## TASK TO COMPLETE
Copy every row from the line containing "Select the final" down to the line containing "click(x=369, y=359)", both included, with no changes.

━━━ EXCERPTED RECORDS

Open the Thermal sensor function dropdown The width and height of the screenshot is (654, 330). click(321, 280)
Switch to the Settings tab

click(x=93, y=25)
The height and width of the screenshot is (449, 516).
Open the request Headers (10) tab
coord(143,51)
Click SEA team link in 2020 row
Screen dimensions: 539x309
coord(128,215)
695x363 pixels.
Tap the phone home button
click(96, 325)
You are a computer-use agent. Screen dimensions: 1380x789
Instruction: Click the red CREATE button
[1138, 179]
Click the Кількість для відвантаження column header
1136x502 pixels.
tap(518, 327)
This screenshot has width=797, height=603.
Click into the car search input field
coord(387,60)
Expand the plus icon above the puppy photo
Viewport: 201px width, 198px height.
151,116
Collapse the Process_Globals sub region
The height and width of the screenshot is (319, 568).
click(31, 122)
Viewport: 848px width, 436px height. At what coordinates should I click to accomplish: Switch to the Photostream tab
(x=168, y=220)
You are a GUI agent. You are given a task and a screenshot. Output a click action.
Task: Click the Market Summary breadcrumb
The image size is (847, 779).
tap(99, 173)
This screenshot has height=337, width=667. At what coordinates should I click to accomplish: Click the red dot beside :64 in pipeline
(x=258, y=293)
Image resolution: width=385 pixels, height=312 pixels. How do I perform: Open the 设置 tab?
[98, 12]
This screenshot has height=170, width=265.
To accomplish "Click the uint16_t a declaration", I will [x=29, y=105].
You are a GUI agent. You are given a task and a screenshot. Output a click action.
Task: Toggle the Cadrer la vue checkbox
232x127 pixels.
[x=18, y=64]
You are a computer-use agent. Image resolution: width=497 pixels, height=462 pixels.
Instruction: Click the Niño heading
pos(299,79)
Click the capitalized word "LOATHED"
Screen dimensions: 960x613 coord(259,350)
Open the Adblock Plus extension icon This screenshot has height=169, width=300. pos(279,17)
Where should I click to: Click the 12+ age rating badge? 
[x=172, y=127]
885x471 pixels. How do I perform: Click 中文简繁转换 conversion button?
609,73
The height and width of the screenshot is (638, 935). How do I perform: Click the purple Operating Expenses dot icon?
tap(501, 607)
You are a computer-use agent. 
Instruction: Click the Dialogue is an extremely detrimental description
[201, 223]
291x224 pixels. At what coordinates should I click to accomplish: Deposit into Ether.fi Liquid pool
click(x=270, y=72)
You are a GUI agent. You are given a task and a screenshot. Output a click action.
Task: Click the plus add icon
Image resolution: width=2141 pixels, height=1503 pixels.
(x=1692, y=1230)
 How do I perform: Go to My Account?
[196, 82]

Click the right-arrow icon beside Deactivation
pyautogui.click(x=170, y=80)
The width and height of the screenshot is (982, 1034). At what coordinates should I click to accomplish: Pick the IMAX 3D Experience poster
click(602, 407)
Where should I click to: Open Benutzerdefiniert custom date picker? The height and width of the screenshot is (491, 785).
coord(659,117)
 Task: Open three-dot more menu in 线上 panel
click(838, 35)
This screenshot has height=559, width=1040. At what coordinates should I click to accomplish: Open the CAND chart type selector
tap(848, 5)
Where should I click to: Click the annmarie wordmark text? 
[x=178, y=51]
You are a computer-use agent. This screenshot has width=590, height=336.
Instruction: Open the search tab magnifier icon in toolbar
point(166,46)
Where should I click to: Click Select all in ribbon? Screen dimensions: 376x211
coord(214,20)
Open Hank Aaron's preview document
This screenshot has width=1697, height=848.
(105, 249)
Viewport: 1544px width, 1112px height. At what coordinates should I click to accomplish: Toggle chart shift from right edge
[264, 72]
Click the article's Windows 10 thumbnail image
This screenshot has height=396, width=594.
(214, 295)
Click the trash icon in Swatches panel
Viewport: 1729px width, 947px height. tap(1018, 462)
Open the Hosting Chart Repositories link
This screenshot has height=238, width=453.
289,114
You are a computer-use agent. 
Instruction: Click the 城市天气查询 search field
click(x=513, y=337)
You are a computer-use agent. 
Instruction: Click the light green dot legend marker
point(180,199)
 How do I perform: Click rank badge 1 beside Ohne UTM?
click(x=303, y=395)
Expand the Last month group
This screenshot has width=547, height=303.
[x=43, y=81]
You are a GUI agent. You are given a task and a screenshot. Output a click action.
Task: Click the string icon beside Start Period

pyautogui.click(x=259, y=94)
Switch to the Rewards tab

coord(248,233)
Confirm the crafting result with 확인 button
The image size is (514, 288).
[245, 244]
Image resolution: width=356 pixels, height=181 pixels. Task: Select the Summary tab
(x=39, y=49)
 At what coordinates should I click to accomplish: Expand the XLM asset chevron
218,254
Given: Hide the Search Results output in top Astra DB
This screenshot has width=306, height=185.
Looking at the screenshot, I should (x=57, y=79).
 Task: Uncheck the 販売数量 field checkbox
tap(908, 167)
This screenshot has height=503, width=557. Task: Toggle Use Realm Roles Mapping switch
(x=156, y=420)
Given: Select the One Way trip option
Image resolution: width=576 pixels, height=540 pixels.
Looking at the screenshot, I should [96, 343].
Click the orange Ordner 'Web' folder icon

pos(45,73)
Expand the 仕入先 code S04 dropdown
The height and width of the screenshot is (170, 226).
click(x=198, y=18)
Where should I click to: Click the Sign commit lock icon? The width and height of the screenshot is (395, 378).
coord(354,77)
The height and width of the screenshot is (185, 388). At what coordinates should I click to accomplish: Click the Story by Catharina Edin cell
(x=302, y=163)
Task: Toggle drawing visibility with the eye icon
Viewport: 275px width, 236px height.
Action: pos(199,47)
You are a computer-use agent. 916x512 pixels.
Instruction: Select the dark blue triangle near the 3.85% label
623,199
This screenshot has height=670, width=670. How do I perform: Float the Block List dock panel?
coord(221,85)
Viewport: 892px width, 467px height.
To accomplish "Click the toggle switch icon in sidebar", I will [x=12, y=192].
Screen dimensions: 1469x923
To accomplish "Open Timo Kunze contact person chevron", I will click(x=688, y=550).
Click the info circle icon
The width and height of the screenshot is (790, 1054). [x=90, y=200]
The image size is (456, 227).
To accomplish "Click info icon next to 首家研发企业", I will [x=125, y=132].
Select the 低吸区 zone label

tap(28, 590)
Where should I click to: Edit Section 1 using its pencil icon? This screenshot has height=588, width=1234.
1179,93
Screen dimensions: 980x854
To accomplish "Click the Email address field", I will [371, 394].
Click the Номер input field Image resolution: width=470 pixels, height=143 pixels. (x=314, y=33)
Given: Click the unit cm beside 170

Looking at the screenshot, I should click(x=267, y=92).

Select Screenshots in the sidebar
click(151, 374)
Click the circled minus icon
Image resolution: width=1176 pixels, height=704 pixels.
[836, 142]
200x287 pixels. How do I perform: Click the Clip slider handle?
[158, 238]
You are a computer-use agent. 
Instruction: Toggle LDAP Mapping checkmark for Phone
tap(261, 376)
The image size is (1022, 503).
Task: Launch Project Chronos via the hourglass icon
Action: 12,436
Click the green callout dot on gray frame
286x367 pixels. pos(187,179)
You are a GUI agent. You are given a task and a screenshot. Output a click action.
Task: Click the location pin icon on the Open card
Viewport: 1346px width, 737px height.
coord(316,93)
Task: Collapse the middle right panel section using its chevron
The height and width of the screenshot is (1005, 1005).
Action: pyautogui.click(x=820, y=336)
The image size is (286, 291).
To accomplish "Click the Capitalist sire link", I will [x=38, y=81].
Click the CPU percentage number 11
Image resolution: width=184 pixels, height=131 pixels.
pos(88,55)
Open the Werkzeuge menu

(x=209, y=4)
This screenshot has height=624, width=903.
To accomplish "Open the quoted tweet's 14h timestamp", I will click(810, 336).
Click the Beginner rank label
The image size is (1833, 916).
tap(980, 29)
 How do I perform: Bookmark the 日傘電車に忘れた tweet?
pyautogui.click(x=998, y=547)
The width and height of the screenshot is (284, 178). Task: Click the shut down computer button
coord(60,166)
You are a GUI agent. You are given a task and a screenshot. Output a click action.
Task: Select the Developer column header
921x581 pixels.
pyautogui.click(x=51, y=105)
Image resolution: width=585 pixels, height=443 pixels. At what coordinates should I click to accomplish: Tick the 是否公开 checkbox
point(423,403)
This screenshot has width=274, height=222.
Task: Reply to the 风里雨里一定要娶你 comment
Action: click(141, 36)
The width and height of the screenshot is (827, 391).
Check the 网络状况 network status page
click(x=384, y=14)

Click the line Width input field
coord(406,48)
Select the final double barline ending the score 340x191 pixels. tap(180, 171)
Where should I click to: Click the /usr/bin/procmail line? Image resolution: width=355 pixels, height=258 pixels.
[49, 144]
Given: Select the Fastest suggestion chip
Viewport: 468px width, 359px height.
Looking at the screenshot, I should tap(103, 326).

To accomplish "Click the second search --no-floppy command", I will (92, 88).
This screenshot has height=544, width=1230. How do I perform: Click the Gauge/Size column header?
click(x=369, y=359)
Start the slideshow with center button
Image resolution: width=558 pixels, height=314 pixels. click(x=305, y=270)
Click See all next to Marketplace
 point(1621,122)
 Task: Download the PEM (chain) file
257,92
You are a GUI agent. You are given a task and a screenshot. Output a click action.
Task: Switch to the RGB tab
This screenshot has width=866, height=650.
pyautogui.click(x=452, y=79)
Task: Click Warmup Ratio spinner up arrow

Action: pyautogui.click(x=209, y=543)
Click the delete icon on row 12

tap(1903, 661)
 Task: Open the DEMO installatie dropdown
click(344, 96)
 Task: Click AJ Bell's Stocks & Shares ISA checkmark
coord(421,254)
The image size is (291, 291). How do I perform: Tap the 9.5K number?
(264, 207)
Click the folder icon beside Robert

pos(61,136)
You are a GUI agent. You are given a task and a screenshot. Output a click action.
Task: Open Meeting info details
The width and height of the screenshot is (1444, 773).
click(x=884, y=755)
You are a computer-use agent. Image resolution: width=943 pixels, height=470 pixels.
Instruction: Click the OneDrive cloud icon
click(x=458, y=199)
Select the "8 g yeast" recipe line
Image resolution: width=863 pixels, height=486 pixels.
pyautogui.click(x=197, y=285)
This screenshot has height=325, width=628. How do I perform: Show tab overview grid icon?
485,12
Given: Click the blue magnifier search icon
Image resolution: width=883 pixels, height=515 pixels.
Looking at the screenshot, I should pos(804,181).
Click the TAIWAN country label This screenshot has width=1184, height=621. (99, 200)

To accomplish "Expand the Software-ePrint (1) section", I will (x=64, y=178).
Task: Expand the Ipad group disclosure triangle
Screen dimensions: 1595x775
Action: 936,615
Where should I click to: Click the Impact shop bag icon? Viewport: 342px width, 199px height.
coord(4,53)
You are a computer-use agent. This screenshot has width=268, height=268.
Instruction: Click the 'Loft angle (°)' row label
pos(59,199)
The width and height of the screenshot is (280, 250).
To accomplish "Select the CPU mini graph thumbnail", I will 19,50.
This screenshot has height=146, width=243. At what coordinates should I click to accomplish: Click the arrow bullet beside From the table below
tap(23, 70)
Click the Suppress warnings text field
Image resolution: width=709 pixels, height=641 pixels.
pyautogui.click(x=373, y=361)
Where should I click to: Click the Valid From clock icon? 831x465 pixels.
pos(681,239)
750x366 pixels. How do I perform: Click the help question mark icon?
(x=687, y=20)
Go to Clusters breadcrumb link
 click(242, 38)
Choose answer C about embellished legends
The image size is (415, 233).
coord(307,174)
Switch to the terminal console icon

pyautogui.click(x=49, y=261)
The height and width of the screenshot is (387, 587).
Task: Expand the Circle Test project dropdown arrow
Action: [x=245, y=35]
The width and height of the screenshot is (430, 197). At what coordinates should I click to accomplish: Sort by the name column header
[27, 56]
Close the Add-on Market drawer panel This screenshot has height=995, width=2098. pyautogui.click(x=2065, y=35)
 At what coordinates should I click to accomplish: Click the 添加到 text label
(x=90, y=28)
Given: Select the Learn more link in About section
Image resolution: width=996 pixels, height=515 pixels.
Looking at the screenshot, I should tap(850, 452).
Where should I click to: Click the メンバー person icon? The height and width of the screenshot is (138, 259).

━━━━━━

## ANSWER FOR THIS EXERCISE
Select the final double barline ending the score 340x191 pixels. tap(180, 171)
Where should I click to: Click the /usr/bin/procmail line? Image resolution: width=355 pixels, height=258 pixels.
[49, 144]
Given: Select the Fastest suggestion chip
Viewport: 468px width, 359px height.
Looking at the screenshot, I should tap(103, 326).

To accomplish "Click the second search --no-floppy command", I will (92, 88).
This screenshot has height=544, width=1230. How do I perform: Click the Gauge/Size column header?
click(x=369, y=359)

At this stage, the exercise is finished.